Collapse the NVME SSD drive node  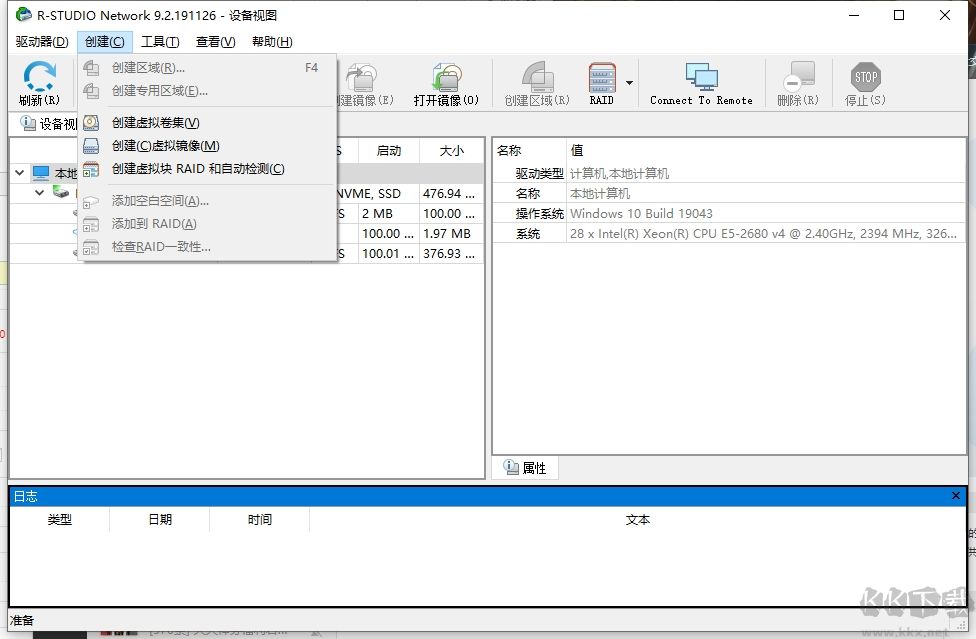(x=41, y=192)
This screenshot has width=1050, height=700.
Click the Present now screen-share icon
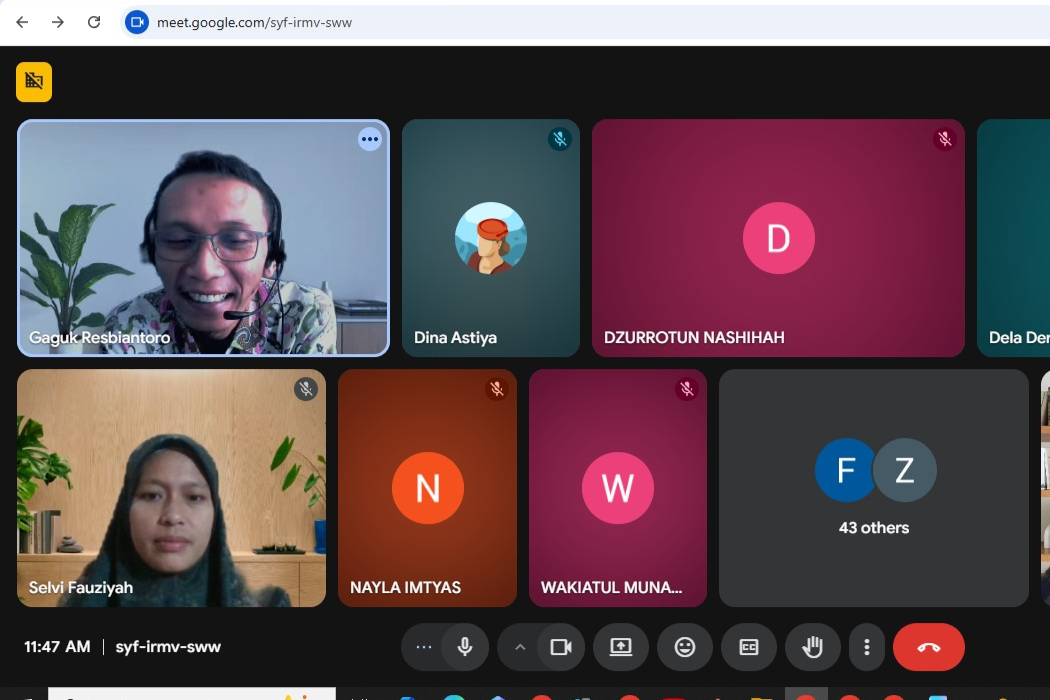(621, 647)
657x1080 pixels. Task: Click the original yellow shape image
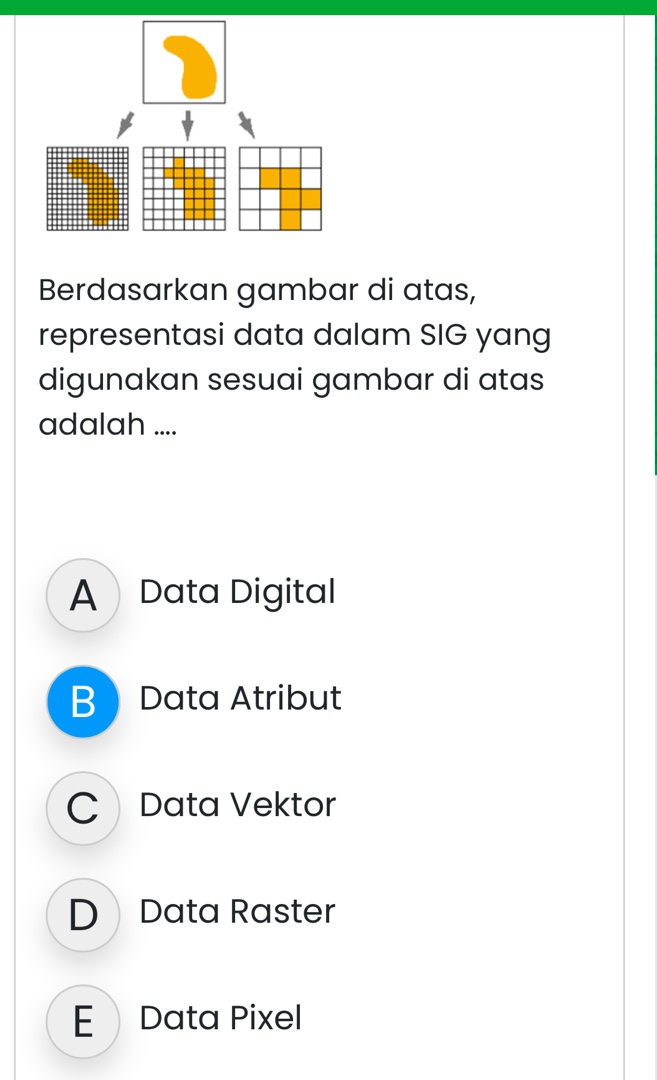pyautogui.click(x=185, y=62)
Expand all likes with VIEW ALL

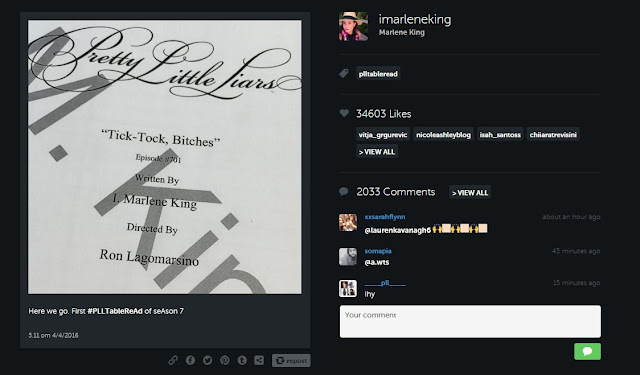pyautogui.click(x=377, y=152)
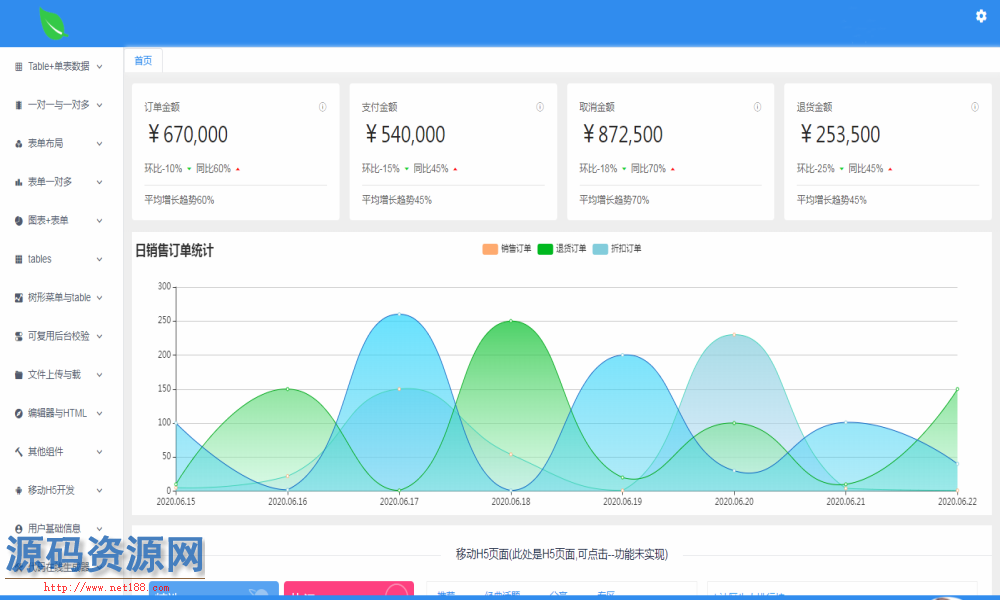Image resolution: width=1000 pixels, height=600 pixels.
Task: Expand the Table+单表数据 menu chevron
Action: pos(99,67)
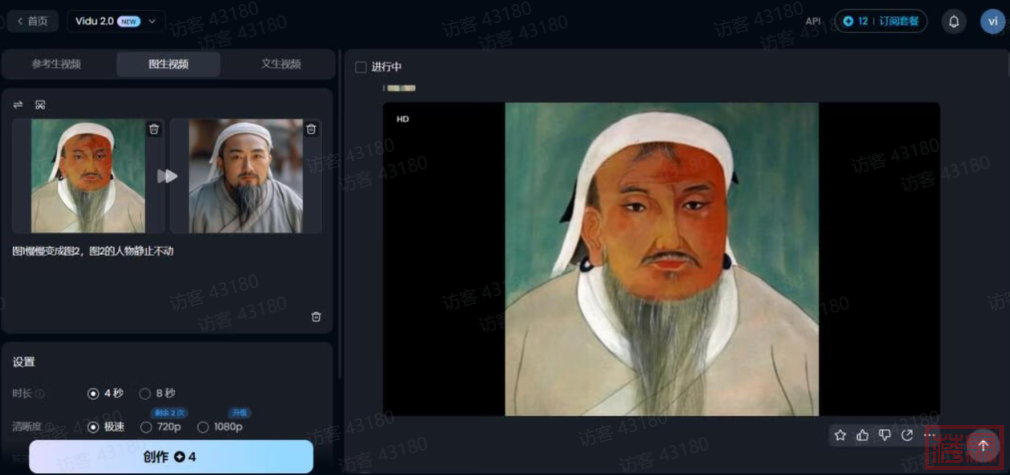This screenshot has height=475, width=1010.
Task: Click the prompt text input area
Action: [x=165, y=275]
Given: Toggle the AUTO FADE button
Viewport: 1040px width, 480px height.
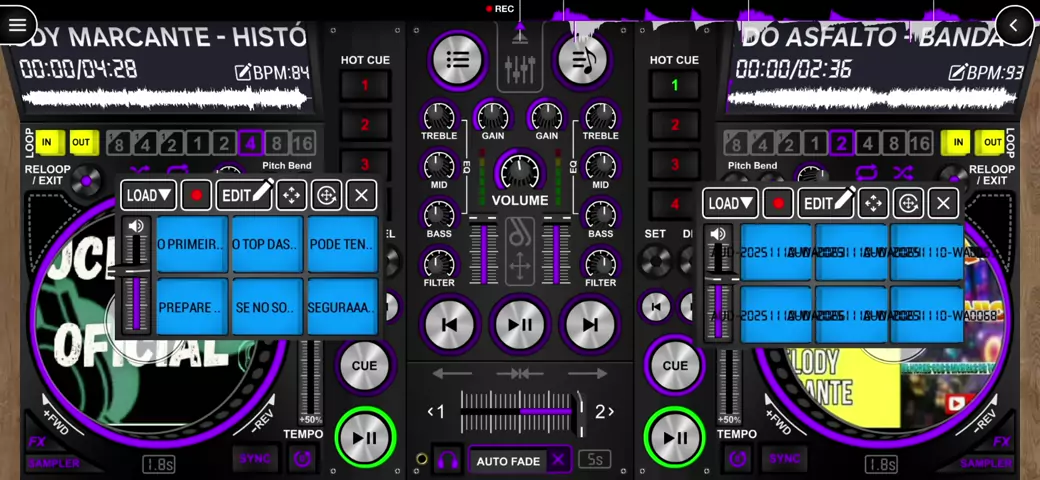Looking at the screenshot, I should 508,461.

-=-=-

* Your goal
The lines from the one holding "Expand all likes with VIEW ALL" through the end of the entries are to be transcribed exactly, both ends included, with the pictures left out.

* Result for this task
Expand all likes with VIEW ALL

pyautogui.click(x=377, y=152)
Image resolution: width=1000 pixels, height=600 pixels.
Task: Expand the Table+单表数据 menu chevron
Action: pos(99,67)
This screenshot has height=475, width=1010.
Task: Click the prompt text input area
Action: [x=165, y=275]
Given: Toggle the AUTO FADE button
Viewport: 1040px width, 480px height.
Looking at the screenshot, I should 508,461.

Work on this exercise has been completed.